Task list
A: Decide whether each statement agrees with the passage on salt reduction, and back each yes or no with the deciding words quoted from it: (i) Up to 80 per cent of salt in some lower income countries comes from home use. (ii) Street foods are the main source of salt in countries like the US and UK. (iii) Graham classified the writer as a pessimist.
B: Quote the stretch of the passage on salt reduction from "I was also classified" through "yet another challenge.".
C: Put this sentence from the passage on salt reduction into Spanish: "However, my guess is that in the Middle East region and many middle income countries, we have three major sources to consider."

Extract

I was also classified by my good friend Graham as a rather critical pessimist because I saw the salt reduction programmes as much more complicated in societies where processed food is probably not nearly such a dominant feature as in North America or Western Europe. Up to 80 per cent of salt in some lower income countries comes from home use. However, my guess is that in the Middle East region and many middle income countries, we have three major sources to consider. The first is salt use in the home, but the second and perhaps very important input comes from street foods and other fast food outlets, rather than from processed foods which is the main source in countries like the US and UK. In many of the Middle East countries, with huge migrant servant populations, much of the cooking at home is actually done by employees from abroad which is yet another challenge.

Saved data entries
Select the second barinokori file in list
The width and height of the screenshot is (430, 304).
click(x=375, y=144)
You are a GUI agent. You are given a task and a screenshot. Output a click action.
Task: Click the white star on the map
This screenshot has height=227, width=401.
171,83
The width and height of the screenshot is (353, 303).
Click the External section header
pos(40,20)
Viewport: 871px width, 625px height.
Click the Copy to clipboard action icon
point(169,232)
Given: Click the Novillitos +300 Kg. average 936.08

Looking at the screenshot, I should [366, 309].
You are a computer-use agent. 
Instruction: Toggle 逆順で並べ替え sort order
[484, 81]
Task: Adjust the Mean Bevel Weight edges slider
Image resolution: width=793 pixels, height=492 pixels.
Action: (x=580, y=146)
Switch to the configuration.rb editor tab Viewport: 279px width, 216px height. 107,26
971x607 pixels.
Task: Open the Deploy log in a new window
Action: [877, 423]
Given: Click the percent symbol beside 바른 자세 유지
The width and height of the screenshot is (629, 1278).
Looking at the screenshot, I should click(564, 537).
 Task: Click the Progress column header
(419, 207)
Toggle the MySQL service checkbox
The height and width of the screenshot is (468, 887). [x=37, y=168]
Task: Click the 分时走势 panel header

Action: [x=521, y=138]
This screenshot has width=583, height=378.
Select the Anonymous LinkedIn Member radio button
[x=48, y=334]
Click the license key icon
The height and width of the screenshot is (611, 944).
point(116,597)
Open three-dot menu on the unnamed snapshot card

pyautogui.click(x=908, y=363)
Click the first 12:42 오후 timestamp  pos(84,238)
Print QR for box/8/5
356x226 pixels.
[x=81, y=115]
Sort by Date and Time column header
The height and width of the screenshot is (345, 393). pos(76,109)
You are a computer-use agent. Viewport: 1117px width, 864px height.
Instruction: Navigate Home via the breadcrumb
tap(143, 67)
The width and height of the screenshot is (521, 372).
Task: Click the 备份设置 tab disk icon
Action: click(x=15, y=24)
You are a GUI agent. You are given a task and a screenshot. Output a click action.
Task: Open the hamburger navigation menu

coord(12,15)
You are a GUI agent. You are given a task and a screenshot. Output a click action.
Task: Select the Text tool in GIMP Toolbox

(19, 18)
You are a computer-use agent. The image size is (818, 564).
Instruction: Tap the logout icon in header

Problem solutions
A:
(i) Yes: "Up to 80 per cent of salt in some lower income countries comes from home use."
(ii) No: "rather than from processed foods which is the main source in countries like the US and UK."
(iii) Yes: "I was also classified by my good friend Graham as a rather critical pessimist"

B:
I was also classified by my good friend Graham as a rather critical pessimist because I saw the salt reduction programmes as much more complicated in societies where processed food is probably not nearly such a dominant feature as in North America or Western Europe. Up to 80 per cent of salt in some lower income countries comes from home use. However, my guess is that in the Middle East region and many middle income countries, we have three major sources to consider. The first is salt use in the home, but the second and perhaps very important input comes from street foods and other fast food outlets, rather than from processed foods which is the main source in countries like the US and UK. In many of the Middle East countries, with huge migrant servant populations, much of the cooking at home is actually done by employees from abroad which is yet another challenge.

C: Sin embargo, mi suposición es que en la región de Oriente Medio y en muchos países de ingresos medios tenemos tres fuentes principales que considerar.